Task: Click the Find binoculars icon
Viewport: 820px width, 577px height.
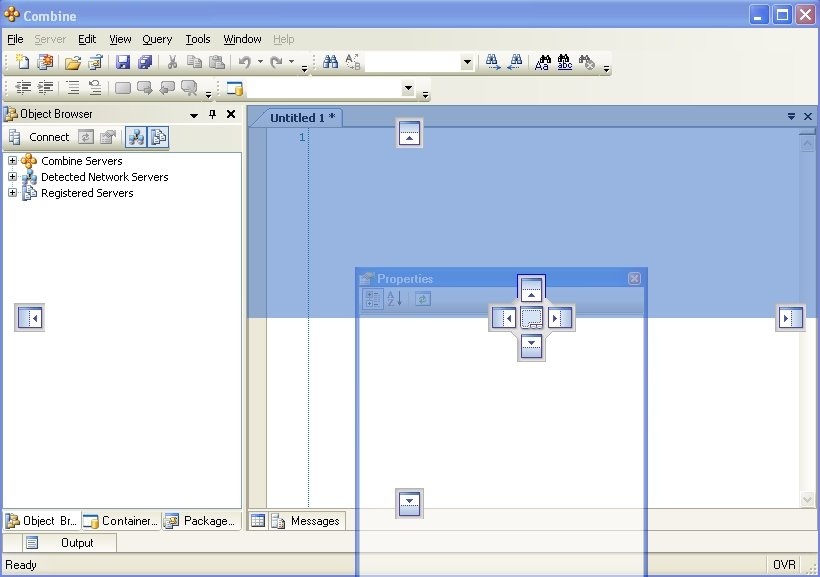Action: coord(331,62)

--

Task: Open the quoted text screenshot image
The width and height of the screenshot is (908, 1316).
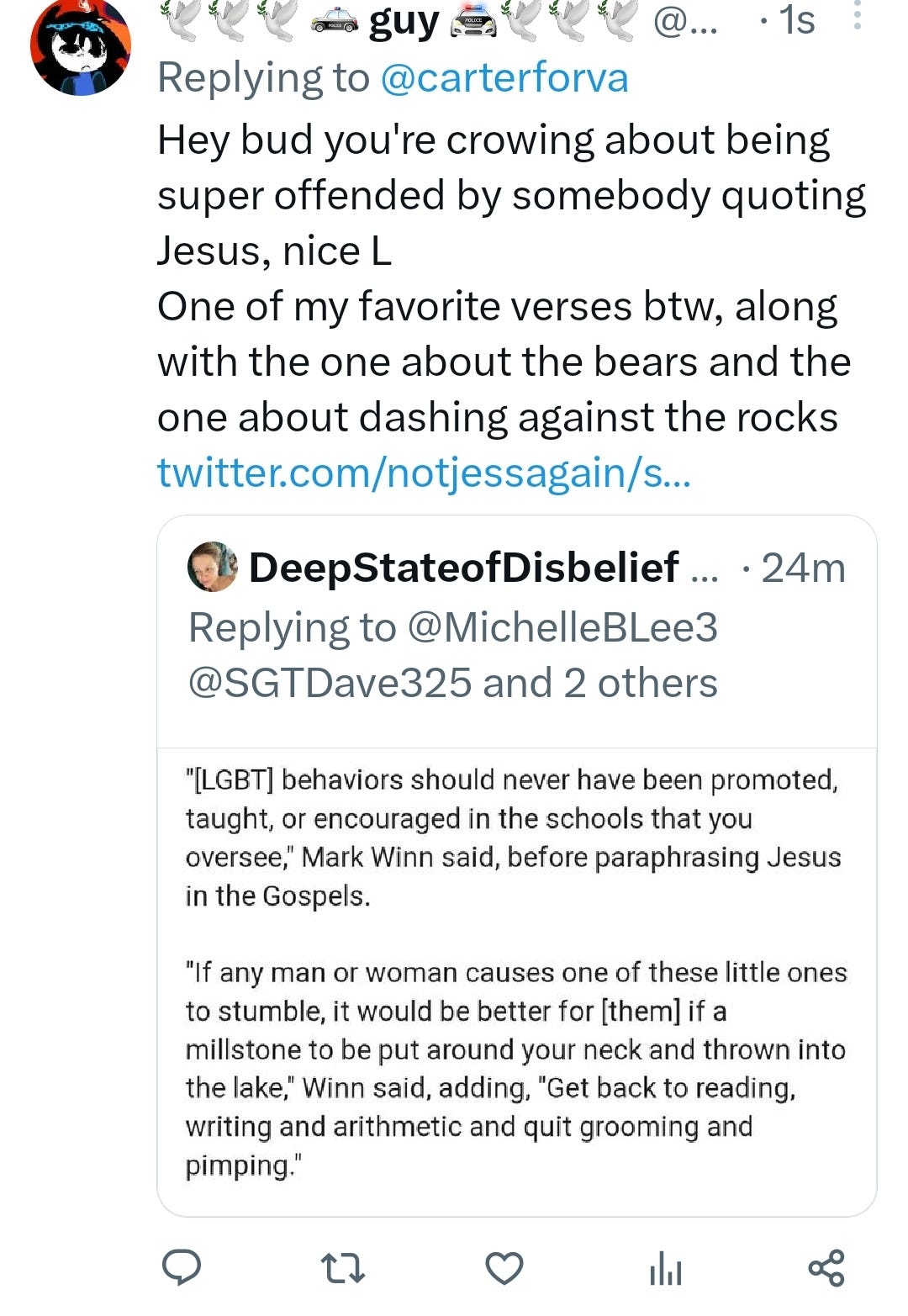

* * *

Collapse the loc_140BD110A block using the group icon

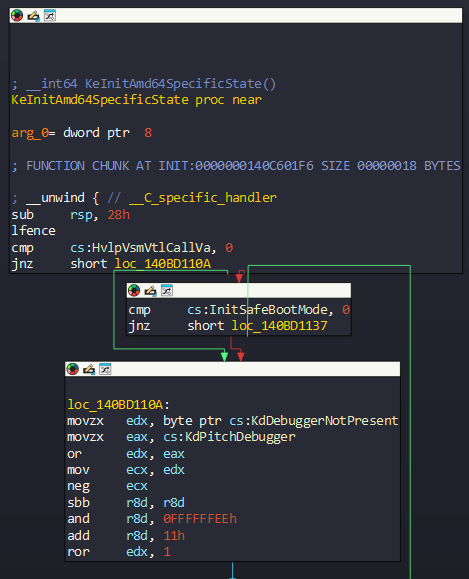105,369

=== SHORT EXERCISE ===
Please count the lines above that contain the string "icon", matching case exactly, and reply with only that number.

=== EXPECTED OUTPUT ===
2